Request: Render as a numbered list the stretch of the listing from the line containing "The width and height of the screenshot is (1010, 527)." through the line containing "point(254,158)", with both ends included and blank lines omitted.

Extracted records:
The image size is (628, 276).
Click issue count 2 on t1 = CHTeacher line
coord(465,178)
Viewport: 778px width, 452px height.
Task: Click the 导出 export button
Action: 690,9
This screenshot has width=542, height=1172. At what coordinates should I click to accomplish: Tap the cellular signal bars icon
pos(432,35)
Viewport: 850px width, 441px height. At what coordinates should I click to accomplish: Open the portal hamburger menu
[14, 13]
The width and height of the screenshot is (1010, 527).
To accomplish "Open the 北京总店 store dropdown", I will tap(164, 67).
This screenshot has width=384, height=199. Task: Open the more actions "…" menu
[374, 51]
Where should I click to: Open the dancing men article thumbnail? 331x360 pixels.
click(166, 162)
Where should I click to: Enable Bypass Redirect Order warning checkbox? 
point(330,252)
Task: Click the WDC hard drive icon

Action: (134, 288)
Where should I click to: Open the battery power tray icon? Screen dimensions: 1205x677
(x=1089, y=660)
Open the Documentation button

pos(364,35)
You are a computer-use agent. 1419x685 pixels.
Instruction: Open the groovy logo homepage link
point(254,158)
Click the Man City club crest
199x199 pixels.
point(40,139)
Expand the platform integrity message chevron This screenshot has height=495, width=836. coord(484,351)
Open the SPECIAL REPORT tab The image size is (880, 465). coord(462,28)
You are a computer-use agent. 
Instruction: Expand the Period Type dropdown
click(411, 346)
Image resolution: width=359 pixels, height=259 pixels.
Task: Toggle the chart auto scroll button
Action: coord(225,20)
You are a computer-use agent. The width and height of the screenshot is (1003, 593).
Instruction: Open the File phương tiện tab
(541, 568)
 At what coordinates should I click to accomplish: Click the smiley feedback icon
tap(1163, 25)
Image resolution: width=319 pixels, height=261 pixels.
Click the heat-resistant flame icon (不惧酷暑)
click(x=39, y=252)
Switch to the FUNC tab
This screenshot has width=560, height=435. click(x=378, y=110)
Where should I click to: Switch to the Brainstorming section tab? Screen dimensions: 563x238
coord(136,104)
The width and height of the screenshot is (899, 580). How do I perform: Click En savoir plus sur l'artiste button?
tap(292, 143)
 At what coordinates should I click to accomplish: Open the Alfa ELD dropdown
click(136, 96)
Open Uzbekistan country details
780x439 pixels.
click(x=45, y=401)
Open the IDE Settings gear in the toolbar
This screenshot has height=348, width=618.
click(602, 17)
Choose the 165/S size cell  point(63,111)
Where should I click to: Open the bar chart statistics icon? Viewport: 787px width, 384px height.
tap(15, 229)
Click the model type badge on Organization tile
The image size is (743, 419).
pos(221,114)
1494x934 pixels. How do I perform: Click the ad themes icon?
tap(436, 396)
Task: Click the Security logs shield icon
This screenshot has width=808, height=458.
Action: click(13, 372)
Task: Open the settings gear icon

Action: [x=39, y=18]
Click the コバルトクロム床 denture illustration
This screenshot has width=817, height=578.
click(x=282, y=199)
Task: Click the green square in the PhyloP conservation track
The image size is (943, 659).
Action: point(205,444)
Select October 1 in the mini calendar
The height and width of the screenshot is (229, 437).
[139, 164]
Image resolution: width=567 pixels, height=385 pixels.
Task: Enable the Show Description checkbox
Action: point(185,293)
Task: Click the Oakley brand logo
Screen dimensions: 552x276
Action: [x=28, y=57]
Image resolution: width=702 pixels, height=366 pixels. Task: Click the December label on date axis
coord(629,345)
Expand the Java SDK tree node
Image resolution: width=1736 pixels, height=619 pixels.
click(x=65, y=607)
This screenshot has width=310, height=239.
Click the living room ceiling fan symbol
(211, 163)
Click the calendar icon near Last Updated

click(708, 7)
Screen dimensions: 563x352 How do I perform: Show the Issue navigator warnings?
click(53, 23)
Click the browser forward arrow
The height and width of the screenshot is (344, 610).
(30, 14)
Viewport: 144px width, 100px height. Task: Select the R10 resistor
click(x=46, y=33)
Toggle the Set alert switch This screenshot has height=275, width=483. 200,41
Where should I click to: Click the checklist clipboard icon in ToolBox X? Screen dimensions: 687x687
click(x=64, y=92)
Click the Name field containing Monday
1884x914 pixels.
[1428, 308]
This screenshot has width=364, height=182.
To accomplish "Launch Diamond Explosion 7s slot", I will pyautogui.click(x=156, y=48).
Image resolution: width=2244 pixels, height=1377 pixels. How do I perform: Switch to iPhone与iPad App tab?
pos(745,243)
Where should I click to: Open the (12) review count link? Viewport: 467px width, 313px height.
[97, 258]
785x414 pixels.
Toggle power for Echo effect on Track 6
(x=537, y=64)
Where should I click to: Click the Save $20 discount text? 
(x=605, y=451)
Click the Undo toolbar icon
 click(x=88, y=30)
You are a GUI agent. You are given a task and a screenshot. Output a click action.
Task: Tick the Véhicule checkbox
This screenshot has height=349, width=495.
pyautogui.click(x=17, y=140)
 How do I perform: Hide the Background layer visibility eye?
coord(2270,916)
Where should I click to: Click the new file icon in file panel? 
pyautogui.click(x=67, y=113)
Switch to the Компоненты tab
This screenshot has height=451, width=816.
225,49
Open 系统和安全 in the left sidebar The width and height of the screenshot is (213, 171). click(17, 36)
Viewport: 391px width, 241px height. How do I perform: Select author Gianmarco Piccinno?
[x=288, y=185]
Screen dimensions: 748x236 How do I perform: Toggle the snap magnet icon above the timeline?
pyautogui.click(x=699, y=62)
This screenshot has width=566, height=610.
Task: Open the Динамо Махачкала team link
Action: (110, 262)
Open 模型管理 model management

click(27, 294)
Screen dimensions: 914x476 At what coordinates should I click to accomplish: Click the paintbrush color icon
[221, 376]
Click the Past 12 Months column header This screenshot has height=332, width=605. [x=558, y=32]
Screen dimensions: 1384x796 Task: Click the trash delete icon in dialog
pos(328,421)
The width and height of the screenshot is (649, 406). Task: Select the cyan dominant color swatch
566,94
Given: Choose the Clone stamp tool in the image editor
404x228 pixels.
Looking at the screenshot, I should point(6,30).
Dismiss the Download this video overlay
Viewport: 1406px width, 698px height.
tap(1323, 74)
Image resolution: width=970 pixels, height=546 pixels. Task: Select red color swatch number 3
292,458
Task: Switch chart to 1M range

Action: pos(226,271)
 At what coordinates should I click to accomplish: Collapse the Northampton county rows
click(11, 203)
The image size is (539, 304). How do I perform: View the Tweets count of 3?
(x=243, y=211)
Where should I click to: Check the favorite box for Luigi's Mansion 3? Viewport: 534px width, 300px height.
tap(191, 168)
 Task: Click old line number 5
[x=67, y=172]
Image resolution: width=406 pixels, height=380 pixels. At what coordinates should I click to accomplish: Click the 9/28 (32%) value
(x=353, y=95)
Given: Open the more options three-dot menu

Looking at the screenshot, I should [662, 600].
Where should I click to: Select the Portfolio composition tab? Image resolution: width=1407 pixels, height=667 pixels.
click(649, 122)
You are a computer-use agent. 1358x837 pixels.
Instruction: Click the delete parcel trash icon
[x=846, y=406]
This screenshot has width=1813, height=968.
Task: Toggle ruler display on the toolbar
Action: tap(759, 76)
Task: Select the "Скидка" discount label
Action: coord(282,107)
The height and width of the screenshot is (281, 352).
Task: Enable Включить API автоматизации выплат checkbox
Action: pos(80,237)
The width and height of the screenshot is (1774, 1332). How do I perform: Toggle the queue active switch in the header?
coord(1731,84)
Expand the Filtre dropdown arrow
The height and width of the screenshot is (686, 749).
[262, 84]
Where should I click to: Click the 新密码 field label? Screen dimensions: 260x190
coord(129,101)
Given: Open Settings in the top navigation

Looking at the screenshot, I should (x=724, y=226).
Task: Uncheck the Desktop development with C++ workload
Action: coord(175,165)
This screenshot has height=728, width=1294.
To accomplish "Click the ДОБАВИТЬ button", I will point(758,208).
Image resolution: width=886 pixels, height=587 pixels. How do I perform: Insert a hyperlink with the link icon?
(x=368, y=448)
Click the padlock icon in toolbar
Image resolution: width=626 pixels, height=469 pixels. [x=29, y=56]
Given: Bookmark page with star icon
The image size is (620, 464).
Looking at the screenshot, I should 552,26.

Reply to the task:
1. The width and height of the screenshot is (1010, 527).
2. To accomplish "Open the 北京总店 store dropdown", I will tap(164, 67).
3. This screenshot has width=384, height=199. Task: Open the more actions "…" menu
4. [374, 51]
5. Where should I click to: Open the dancing men article thumbnail? 331x360 pixels.
6. click(166, 162)
7. Where should I click to: Enable Bypass Redirect Order warning checkbox? 
8. point(330,252)
9. Task: Click the WDC hard drive icon
10. Action: (134, 288)
11. Where should I click to: Open the battery power tray icon? Screen dimensions: 1205x677
12. (x=1089, y=660)
13. Open the Documentation button
14. pos(364,35)
15. You are a computer-use agent. 1419x685 pixels.
16. Instruction: Open the groovy logo homepage link
17. point(254,158)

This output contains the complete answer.